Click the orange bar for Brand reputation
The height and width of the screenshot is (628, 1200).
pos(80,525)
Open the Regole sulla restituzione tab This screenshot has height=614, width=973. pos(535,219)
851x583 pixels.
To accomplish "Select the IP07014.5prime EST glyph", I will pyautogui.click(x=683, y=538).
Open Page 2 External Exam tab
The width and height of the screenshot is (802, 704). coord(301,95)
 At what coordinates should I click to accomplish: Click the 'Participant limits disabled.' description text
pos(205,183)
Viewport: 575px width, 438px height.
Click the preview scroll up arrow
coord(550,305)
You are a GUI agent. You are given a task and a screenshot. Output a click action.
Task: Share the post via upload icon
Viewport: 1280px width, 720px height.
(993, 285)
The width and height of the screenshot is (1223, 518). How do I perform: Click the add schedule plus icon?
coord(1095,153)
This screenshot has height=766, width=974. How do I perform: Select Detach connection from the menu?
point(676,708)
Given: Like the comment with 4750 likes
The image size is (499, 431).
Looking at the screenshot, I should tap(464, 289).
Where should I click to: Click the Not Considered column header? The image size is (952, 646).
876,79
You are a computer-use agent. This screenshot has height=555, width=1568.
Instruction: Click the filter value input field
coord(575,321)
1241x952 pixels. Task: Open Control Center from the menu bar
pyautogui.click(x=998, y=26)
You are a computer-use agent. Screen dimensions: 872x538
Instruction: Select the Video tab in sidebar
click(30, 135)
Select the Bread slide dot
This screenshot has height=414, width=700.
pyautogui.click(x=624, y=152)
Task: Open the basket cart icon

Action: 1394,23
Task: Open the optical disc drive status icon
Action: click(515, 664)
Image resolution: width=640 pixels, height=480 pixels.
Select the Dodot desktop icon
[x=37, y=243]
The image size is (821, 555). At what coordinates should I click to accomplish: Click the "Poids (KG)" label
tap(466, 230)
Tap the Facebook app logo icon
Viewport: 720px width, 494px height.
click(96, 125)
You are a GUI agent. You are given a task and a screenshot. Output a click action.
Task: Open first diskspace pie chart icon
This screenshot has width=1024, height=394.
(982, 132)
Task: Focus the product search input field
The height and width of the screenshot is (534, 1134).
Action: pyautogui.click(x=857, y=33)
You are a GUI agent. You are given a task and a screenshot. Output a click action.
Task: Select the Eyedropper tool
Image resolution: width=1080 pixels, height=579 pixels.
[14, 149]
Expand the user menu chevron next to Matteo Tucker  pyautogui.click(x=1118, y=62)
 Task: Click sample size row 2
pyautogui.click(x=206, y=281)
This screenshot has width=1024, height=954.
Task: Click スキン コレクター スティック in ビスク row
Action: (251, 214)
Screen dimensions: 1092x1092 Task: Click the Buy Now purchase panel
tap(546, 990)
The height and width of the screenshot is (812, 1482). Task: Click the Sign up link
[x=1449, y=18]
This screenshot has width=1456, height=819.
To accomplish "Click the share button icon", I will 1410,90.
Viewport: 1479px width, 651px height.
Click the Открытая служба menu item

» **YOUR ASSIGNMENT**
Repeat all of the material, exactly as it reads.

» **EXERCISE RESULT**
Click the orange bar for Brand reputation
The height and width of the screenshot is (628, 1200).
pos(80,525)
Open the Regole sulla restituzione tab This screenshot has height=614, width=973. pos(535,219)
851x583 pixels.
To accomplish "Select the IP07014.5prime EST glyph", I will pyautogui.click(x=683, y=538).
Open Page 2 External Exam tab
The width and height of the screenshot is (802, 704). coord(301,95)
 At what coordinates should I click to accomplish: Click the 'Participant limits disabled.' description text
pos(205,183)
Viewport: 575px width, 438px height.
Click the preview scroll up arrow
coord(550,305)
You are a GUI agent. You are given a task and a screenshot. Output a click action.
Task: Share the post via upload icon
Viewport: 1280px width, 720px height.
(993, 285)
The width and height of the screenshot is (1223, 518). How do I perform: Click the add schedule plus icon?
coord(1095,153)
This screenshot has height=766, width=974. How do I perform: Select Detach connection from the menu?
point(676,708)
Given: Like the comment with 4750 likes
The image size is (499, 431).
Looking at the screenshot, I should tap(464, 289).
Where should I click to: Click the Not Considered column header? The image size is (952, 646).
876,79
You are a computer-use agent. This screenshot has height=555, width=1568.
Instruction: Click the filter value input field
coord(575,321)
1241x952 pixels. Task: Open Control Center from the menu bar
pyautogui.click(x=998, y=26)
You are a computer-use agent. Screen dimensions: 872x538
Instruction: Select the Video tab in sidebar
click(30, 135)
Select the Bread slide dot
This screenshot has height=414, width=700.
pyautogui.click(x=624, y=152)
Task: Open the basket cart icon

Action: 1394,23
Task: Open the optical disc drive status icon
Action: click(515, 664)
Image resolution: width=640 pixels, height=480 pixels.
Select the Dodot desktop icon
[x=37, y=243]
The image size is (821, 555). At what coordinates should I click to accomplish: Click the "Poids (KG)" label
tap(466, 230)
Tap the Facebook app logo icon
Viewport: 720px width, 494px height.
click(96, 125)
You are a GUI agent. You are given a task and a screenshot. Output a click action.
Task: Open first diskspace pie chart icon
This screenshot has width=1024, height=394.
(982, 132)
Task: Focus the product search input field
The height and width of the screenshot is (534, 1134).
Action: pyautogui.click(x=857, y=33)
You are a GUI agent. You are given a task and a screenshot. Output a click action.
Task: Select the Eyedropper tool
Image resolution: width=1080 pixels, height=579 pixels.
[14, 149]
Expand the user menu chevron next to Matteo Tucker  pyautogui.click(x=1118, y=62)
 Task: Click sample size row 2
pyautogui.click(x=206, y=281)
This screenshot has width=1024, height=954.
Task: Click スキン コレクター スティック in ビスク row
Action: (251, 214)
Screen dimensions: 1092x1092 Task: Click the Buy Now purchase panel
tap(546, 990)
The height and width of the screenshot is (812, 1482). Task: Click the Sign up link
[x=1449, y=18]
This screenshot has width=1456, height=819.
To accomplish "Click the share button icon", I will 1410,90.
Viewport: 1479px width, 651px height.
Click the Открытая служба menu item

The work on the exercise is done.